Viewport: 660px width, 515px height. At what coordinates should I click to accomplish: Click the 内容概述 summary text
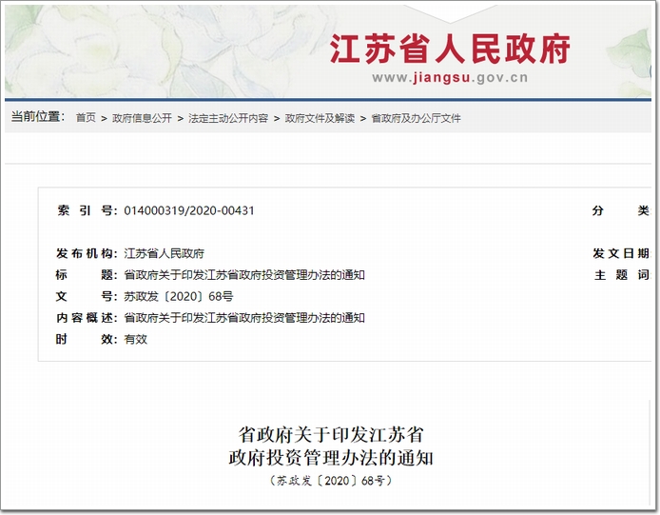[244, 318]
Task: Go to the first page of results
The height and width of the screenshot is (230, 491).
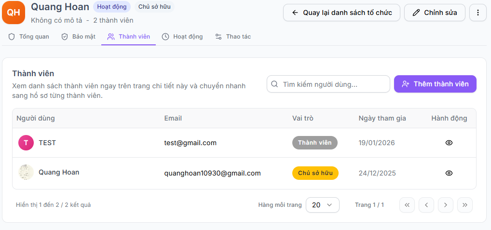Action: tap(407, 205)
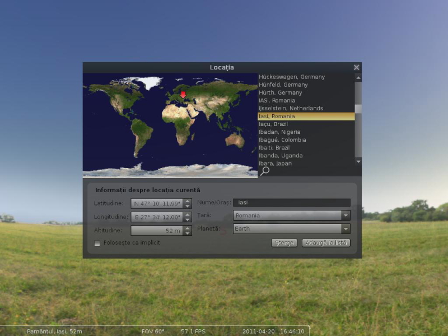This screenshot has width=448, height=336.
Task: Close the Locația dialog with the X
Action: tap(356, 67)
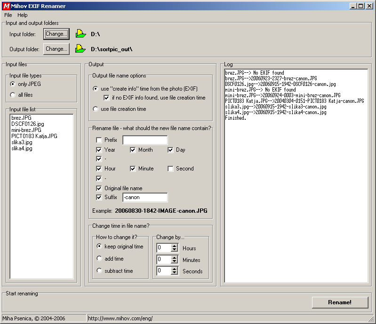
....................
# THE TASK:
Reproduce the data verbatim and omit each image.

# REPLY:
Viewport: 660px width, 515px height. At what coordinates should I click to accomplish: Click the 内容概述 summary text
[244, 318]
Task: Go to the first page of results
The height and width of the screenshot is (230, 491).
Action: tap(407, 205)
This screenshot has width=448, height=336.
Task: Close the Locația dialog with the X
Action: tap(356, 67)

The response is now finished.